1990 Kapoor represents Britain at the Venice Biennale and wins Premio Duemila, the prize for youngest artist.

1991 Kapoor wins the Turner Prize with “Untitled”, a pigment and sandstone urn.

1994 Gormley wins the Turner Prize with “Testing A World View”, five identical iron body forms described by the artist as “the polymorphousness of the self”.

1995-98 Construction of Gormley’s “Angel of the North” in Gateshead.
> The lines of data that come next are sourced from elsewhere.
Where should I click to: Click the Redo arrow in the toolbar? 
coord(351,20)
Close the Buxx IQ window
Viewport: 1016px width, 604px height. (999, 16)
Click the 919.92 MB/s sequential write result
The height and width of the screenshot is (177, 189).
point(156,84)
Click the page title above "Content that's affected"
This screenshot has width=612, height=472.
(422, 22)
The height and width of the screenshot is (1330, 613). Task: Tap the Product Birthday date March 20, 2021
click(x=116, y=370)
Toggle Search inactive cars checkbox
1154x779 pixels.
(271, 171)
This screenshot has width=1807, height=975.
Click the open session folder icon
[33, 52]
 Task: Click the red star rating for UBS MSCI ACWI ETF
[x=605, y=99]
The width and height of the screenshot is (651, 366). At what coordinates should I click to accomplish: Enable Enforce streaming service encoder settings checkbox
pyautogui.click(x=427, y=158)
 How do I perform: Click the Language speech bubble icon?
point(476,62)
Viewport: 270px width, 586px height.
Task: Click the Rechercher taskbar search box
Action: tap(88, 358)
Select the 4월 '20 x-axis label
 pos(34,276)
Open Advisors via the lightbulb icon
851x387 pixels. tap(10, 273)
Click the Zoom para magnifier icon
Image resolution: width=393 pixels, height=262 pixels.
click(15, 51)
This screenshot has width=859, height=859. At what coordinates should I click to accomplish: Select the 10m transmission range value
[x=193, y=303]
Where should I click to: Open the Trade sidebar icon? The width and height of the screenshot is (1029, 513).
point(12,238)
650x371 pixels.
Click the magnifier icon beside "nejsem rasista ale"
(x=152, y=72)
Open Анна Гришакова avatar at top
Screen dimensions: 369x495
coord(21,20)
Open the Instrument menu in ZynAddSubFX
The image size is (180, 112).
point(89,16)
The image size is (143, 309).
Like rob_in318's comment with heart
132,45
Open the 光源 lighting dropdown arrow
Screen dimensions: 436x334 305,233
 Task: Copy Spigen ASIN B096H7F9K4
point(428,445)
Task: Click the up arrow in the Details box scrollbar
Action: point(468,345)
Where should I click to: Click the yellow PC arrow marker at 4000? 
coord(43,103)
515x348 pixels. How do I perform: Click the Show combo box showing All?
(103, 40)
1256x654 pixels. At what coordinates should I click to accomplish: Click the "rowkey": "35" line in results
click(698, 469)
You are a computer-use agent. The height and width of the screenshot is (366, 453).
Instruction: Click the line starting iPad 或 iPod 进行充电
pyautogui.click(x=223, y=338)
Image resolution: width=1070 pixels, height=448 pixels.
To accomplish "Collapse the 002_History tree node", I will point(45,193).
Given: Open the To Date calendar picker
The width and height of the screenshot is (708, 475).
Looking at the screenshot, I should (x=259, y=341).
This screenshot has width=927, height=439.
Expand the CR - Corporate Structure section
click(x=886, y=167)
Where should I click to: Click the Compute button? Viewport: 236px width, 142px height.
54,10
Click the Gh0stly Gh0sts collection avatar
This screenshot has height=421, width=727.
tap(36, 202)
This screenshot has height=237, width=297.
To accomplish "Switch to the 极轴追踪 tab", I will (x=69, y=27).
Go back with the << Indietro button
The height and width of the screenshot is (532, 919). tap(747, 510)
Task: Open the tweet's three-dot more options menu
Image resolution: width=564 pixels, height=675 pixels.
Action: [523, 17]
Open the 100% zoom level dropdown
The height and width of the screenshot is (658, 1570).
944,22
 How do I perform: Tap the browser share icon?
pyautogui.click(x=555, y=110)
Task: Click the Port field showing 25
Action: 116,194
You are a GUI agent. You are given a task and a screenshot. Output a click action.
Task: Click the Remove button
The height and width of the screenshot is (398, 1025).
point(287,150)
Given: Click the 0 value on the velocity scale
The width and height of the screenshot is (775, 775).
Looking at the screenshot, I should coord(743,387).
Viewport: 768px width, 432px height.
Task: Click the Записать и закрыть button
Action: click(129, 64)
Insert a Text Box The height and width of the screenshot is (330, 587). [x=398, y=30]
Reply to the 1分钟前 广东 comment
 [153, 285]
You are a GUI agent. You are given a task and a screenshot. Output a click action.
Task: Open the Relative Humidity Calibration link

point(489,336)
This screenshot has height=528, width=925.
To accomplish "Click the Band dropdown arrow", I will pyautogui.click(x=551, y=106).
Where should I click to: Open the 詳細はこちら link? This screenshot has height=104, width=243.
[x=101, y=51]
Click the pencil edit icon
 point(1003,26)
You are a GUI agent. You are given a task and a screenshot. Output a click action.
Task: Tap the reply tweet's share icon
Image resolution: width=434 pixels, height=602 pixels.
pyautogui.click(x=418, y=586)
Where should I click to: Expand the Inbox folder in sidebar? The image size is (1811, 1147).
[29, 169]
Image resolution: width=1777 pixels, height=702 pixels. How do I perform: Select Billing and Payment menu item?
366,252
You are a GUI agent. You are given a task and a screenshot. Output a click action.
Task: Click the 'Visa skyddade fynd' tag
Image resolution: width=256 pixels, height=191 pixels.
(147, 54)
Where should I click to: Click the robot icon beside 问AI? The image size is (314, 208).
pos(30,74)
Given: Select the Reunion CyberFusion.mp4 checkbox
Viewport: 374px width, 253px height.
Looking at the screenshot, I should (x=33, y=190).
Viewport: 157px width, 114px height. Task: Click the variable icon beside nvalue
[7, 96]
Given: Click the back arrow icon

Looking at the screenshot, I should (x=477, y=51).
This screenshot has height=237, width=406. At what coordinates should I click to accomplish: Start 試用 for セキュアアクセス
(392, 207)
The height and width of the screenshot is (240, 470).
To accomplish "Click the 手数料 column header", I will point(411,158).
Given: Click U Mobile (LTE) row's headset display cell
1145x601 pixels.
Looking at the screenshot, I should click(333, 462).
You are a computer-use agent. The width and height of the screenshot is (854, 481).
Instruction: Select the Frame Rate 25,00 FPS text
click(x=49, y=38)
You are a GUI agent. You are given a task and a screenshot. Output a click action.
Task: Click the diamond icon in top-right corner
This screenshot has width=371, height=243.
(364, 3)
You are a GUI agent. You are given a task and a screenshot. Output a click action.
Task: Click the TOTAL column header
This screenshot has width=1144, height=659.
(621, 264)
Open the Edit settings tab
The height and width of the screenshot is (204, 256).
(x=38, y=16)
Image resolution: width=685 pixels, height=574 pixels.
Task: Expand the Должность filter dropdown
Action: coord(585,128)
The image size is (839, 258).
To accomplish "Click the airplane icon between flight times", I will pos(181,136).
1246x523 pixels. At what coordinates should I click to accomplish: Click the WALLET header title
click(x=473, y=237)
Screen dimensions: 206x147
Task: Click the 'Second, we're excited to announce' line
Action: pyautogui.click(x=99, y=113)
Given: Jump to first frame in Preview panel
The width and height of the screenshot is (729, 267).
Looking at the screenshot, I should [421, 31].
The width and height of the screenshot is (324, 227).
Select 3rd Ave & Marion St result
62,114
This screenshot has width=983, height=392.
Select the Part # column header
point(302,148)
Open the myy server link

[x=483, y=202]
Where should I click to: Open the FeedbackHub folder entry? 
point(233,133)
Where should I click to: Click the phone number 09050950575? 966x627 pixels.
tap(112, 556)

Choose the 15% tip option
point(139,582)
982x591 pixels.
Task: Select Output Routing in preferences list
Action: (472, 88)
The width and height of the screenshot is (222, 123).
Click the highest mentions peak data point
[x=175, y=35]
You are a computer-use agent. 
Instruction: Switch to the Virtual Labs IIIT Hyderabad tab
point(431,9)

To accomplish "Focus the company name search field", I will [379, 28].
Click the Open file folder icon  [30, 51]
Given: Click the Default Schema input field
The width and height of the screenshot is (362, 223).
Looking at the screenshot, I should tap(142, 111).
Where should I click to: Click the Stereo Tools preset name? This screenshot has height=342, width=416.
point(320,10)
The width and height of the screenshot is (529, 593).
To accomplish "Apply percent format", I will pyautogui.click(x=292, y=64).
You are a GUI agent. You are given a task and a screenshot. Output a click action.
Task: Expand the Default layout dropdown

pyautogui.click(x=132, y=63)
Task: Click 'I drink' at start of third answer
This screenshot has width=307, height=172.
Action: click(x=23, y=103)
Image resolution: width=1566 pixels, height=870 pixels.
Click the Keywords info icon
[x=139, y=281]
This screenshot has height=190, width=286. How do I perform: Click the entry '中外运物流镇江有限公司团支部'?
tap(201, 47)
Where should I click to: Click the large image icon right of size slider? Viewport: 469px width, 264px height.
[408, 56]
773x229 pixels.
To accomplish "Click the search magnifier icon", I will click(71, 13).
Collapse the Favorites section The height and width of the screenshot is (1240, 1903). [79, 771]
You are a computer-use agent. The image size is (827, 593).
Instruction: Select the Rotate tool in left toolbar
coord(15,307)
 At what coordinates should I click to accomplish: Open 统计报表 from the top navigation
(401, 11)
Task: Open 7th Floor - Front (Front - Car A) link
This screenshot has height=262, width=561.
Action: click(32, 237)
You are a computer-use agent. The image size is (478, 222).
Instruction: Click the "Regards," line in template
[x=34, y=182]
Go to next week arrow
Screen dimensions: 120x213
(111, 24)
2002 Kapoor wins Unilever Commission to fill the Turbine Hall at Tate Modern. Produces “Marsyas” – three connected steel rings, the largest of which weighs 10 tonnes.

2004 Kapoor wins commission for a memorial to the British victims of 9/11, New York.

2009 Gormley’s “One and Other” wins commission for Fourth Plinth in Trafalgar Square. Kapoor’s “Sky Plinth” is an unsuccessful contender.

2009 Kapoor retrospective at the Royal Academy of Arts includes ”Svayambh”, a 40-tonne block of red wax, paint and vaseline that travelled slowly on a train track through five galleries, depositing crimson goo on walls, cornices and floors.

2010 Kapoor wins Olympic commission to design a public attraction at the Olympic Park in Stratford. The “ArcelorMittal Orbit” a 115m-high looping lattice of tubular red steel is chosen ahead of Gormley’s 118m sculpture of a naked man.

2010 Gormley’s “Habitat”, created from 57 stainless steel boxes, and situated in Anchorage, Alaska, is his first permanent installation in the US.